7 Ways To Boost The Metabolism
First of all.. What is BMR?
Simply put, BMR - Basel Metabolic Rate is that number (rate) of calories your body uses per day to perform your daily tasks as well as bodily functions such as your heart, lungs, other organs and digestive system.
Here are 6 ways to increase your metabolism to it's optimum.
1. High intensity interval cardio, - HIT or HIIT will increase your metabolic rate and keep your metabolism working for hours after. By incorporating HIIT into your regular workout, your body will be under much more strain than usual and therefore needs longer to recover keeping your metabolism going. Low intensity cardio is great for burning metabolism whilst you are doing it, but when you stop, your metabolic rate reverts back to normal.
2. Lifting weights is even better than HITT for keeping that metabolism going after you have finished lifting. Again it is because the body is under strain and needs more time to recover than from HIIT.
3. Food can make a difference. There is no real evidence as yet. However Cruciferous/fibrous vegetables are thought to rev up the metabolism as well as spices such as chili/chili powder.
4. Green tea is a booster of the metabolism, although you need to drink 3 to 4 cups a day to reap the benefits. It is very popular with the fitness world but there are many different brands out there so take care to buy a better quality tea for maximum effect. Loose whole leaves are the best as quality is impaired when processed as in all foods.

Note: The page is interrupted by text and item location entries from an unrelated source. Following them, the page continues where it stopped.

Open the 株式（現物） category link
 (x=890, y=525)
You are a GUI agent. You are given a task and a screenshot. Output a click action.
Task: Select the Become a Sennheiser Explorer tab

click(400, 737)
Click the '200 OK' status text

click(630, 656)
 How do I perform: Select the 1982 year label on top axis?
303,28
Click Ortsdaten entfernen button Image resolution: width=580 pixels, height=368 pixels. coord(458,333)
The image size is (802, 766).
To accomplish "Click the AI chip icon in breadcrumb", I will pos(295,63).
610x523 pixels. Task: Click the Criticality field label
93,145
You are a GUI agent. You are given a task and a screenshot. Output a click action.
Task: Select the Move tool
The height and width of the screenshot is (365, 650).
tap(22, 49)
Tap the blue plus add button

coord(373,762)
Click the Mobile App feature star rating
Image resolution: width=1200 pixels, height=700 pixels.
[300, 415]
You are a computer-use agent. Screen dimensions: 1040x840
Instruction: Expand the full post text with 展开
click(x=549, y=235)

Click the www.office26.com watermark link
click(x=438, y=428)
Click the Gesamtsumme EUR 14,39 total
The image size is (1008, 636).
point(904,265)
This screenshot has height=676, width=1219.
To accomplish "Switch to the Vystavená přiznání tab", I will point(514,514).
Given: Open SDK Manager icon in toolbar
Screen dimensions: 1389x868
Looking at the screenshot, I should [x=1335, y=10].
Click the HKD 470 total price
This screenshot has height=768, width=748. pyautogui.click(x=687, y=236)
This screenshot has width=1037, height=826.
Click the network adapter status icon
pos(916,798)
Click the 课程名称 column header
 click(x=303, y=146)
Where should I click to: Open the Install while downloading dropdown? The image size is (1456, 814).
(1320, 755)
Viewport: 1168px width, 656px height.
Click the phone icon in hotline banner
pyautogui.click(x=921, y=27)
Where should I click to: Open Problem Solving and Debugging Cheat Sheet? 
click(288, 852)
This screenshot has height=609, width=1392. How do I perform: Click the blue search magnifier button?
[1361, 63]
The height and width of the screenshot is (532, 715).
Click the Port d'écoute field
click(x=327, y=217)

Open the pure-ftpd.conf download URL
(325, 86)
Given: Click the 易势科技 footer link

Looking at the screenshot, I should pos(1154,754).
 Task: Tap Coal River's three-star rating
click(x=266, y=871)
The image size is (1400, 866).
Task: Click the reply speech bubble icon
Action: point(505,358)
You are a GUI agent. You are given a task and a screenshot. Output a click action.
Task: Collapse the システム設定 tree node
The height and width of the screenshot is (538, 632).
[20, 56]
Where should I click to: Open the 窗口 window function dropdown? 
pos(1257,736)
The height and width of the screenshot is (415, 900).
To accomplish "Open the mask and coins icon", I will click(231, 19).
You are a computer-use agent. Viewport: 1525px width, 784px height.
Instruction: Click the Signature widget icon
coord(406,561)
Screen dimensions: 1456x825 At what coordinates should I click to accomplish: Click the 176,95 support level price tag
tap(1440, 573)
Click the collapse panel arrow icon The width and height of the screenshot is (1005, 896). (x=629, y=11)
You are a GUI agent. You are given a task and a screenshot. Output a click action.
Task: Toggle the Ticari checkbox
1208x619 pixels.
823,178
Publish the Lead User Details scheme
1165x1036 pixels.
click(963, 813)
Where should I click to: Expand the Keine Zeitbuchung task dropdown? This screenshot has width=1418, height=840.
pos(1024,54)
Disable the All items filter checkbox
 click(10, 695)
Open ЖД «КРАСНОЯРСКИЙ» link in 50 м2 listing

5. Sleep is important, not getting enough sleep can is so many negatives when it comes to bodybuilding. Research shows that metabolism is affected by lack of sleep affecting glucose and cortisol levels.
6. Eat more food - Your metabolism slowly adapts to the amount of food it has. By slowly adding a few extra calories or carbohydrates a week (anywhere from 5g-50g) you are able to increase your bodies BMR. This is also true for restricting your food - your body adapts to lower calories and slows down the metabolism. This is also known as metabolic damage or metabolic adaptation.
7. Increase muscle mass - muscle tissue requires more calories to sustain than fat tissue therefore the more muscle mass you have the higher your BMR will be.